Michael Kerby: The prospect of Ghost Wave being so good at aping Surf City that Surf City ends up aping Ghost Wave and therefore aping themselves and back and forth until the world collapses into a ape-filled blackhole was so exciting to me that for the first few listens I was convinced that this was Surf City’s take on ‘Sunsetter’.
It isn’t. Mostly because Surf City have written a proper massive chorus with a backup hook every 7.4 seconds. It might make it sound a bit like the theme to a sitcom called ‘A Common Life’, but then so does ‘Anything Could Happen’ – probably the source of all this aping in the first place. 
Lauren Clark: Typically apathetic, pop-sensible stuff from Surf City here. There’s something incomprehensibly carefree about it… I’ve never been able to tell if these guys give too many shits or none at all. Either way, I really like this; it just feels like a classic, all inoffensive and nostalgically “chill”. I like the way the melody dances around the expected, not really touching the tonic. And he sounds like Kurt Cobain on uppers. 
Luke Jacobs: Surf City have not changed their sound a great deal since their break out into the scene and it’s suited them well. With this track they do not deviate much but the melodies are much stronger juxtaposed with a spiky guitar line that works well. What is best though are the murmurings buried in the mix that add much needed texture and a ghostly unsettling feeling to the track that gives it so much more drama that it would have had. It sounds like a band that is growing and hopefully their new material will build on this much more. 
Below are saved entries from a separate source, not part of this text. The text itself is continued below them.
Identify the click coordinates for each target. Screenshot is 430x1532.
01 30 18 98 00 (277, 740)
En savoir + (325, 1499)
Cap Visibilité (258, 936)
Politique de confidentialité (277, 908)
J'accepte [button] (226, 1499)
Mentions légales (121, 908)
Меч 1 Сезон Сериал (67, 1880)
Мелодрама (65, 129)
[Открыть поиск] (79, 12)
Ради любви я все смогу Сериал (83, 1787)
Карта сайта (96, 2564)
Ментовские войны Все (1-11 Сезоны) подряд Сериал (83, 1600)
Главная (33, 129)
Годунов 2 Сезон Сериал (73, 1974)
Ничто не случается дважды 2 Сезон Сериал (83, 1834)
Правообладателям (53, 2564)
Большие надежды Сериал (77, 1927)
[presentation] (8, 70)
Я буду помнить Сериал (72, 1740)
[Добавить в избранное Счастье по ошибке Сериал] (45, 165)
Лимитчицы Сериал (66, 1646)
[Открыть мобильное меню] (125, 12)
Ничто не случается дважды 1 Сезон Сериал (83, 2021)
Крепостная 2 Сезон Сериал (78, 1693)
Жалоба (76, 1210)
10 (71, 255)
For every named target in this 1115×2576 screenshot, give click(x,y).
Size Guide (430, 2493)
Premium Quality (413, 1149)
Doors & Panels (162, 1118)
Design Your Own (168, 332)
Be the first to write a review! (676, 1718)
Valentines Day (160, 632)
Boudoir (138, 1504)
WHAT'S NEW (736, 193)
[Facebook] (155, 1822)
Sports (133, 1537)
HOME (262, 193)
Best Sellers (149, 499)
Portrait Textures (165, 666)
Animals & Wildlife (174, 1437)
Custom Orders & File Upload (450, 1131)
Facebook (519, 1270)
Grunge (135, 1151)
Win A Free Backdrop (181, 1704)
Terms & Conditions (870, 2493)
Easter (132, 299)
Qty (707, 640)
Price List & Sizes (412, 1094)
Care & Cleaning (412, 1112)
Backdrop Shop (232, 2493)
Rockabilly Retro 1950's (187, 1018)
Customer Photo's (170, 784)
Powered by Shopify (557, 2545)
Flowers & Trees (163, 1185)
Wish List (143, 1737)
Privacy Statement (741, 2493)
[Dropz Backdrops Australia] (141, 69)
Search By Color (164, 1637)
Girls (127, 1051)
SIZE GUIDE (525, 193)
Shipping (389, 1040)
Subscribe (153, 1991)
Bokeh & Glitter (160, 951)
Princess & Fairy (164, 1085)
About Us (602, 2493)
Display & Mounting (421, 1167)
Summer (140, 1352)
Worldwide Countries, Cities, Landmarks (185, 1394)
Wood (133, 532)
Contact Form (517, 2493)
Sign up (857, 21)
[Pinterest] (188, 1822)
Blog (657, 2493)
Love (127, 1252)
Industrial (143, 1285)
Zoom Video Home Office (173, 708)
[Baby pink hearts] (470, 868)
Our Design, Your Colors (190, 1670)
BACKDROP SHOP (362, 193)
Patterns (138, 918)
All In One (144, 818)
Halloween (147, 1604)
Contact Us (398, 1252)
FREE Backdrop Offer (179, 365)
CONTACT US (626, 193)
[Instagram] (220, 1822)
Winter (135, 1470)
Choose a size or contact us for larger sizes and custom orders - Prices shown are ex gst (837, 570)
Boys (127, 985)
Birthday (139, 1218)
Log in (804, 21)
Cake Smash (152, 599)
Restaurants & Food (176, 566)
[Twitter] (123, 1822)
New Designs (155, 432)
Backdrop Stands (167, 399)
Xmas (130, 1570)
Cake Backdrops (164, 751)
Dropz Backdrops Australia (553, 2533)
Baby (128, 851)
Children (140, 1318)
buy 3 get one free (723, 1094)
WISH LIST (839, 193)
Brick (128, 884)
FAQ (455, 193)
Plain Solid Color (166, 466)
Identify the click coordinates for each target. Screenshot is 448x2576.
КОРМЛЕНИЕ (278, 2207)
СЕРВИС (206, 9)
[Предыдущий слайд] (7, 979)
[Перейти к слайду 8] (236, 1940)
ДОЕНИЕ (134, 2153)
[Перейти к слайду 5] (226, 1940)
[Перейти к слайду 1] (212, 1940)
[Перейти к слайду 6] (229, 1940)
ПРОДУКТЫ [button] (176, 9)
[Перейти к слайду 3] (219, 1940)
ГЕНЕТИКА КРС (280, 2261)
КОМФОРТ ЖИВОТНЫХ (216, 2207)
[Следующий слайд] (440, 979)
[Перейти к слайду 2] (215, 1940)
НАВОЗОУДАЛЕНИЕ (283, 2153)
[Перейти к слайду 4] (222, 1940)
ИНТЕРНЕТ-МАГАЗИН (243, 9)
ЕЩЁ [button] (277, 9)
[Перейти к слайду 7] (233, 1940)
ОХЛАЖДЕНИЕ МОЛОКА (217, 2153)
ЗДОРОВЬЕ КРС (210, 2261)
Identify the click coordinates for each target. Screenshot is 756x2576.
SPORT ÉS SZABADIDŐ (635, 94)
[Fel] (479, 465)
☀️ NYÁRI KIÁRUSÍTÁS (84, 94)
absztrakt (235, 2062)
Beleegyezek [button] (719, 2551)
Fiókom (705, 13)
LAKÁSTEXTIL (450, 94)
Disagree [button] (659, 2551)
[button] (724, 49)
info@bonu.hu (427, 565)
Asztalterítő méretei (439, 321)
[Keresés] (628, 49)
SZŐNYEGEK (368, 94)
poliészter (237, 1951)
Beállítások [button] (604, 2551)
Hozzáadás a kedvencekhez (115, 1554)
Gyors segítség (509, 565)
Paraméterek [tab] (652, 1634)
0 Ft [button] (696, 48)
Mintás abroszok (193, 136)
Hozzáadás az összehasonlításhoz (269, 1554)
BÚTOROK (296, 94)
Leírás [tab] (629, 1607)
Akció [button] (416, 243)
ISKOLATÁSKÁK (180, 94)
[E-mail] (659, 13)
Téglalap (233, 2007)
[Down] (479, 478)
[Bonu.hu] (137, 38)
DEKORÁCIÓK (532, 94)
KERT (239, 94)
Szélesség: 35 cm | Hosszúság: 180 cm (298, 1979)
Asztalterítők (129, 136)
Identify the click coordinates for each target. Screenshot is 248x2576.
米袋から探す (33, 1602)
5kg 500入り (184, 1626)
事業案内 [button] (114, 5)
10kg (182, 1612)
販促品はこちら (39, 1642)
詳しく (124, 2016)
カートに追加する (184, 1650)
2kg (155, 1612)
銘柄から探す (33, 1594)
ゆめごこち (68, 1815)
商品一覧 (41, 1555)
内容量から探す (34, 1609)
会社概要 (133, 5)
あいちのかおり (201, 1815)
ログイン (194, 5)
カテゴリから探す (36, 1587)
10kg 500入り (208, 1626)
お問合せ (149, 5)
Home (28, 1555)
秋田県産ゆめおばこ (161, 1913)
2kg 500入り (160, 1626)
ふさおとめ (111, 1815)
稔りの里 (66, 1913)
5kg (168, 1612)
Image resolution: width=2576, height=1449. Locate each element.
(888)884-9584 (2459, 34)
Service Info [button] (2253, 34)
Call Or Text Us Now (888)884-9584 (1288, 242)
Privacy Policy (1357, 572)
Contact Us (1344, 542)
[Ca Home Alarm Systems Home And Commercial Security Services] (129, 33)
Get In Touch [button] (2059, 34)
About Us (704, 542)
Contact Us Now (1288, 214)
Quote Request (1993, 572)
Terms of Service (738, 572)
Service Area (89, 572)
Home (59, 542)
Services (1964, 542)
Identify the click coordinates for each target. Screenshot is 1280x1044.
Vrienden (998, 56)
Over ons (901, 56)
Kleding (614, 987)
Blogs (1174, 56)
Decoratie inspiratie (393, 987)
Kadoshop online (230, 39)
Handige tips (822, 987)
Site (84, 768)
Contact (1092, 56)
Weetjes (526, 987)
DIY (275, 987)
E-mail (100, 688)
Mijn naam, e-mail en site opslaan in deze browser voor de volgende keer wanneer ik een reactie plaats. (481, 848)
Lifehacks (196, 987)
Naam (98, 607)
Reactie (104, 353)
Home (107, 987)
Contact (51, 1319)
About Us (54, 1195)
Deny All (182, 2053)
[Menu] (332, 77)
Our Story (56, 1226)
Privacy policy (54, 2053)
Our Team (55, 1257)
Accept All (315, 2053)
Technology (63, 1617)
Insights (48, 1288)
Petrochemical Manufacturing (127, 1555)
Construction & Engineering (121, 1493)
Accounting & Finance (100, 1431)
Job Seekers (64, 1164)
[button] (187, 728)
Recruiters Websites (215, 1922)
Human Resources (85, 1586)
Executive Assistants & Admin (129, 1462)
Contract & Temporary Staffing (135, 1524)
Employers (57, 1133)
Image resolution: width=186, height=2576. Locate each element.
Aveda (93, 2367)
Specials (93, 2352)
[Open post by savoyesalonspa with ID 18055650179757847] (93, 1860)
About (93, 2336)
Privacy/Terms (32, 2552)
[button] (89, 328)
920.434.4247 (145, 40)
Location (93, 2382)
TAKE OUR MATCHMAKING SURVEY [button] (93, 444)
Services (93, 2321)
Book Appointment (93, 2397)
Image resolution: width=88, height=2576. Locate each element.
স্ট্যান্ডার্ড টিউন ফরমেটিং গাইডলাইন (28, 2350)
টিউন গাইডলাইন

Vincent Michaelsen: Except when it’s totally unavoidable (like you’re plugging straight into Garage Band, because that’s all you’ve got), lo-fi recording usually really bothers me. Though it adds an element of youthful nostalgia to a song, it just seems like a cheat move. I wouldn’t call this track total lo-fi but it goes a good distance in that direction. However, I do really like the effect of the recording here. The vocals have a live feel to them and are gritty as, which remind me of Kurt Cobain. That and the more Kiwi sounding chorus work in song’s favour, making it a lot more than a regular/boring surf track. Would gladly listen to this kind of thing anytime.